PHP - - By Bruno Skvorc

Unlike in our “mainstream” paid course about exploring PHP, I like to explore the weird and forgotten areas of the language.

Recently, I ventured into a section of the PHP manual which lists extensions that are used to help with Human Language and Character Encoding. I had never looked at them as a whole – while dealing with gettext, for example, I always kind of landed directly on it and ignored the rest. Well, of those others, there’s one that caught my eye – especially in this day and age given the various controversies – the Gender extension.
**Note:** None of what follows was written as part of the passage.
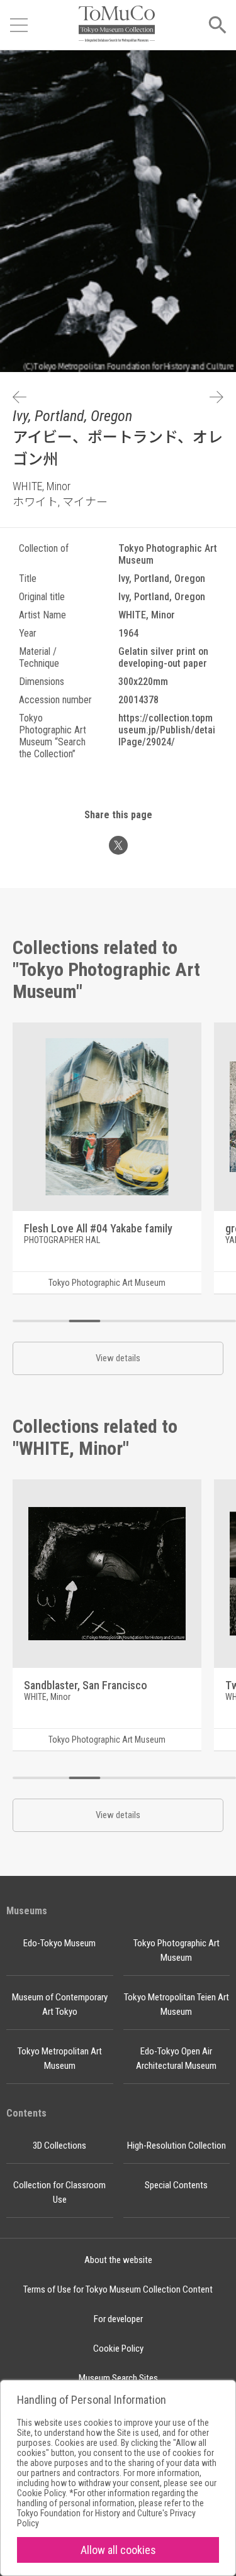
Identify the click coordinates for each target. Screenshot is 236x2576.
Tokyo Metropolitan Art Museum (60, 2058)
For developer (118, 2319)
Pink and green elephant symbolizing gender roles

This extension, in short, tries to guess the gender of first names. As its introduction says:

Gender PHP extension is a port of the gender.c program originally written by Joerg Michael. The main purpose is to find out the gender of firstnames. The current database contains >40000 firstnames from 54 countries.

This is interesting beyond the fact that the author is kinda called George Michael. In fact, there are many aspects of this extension that are quite baffling.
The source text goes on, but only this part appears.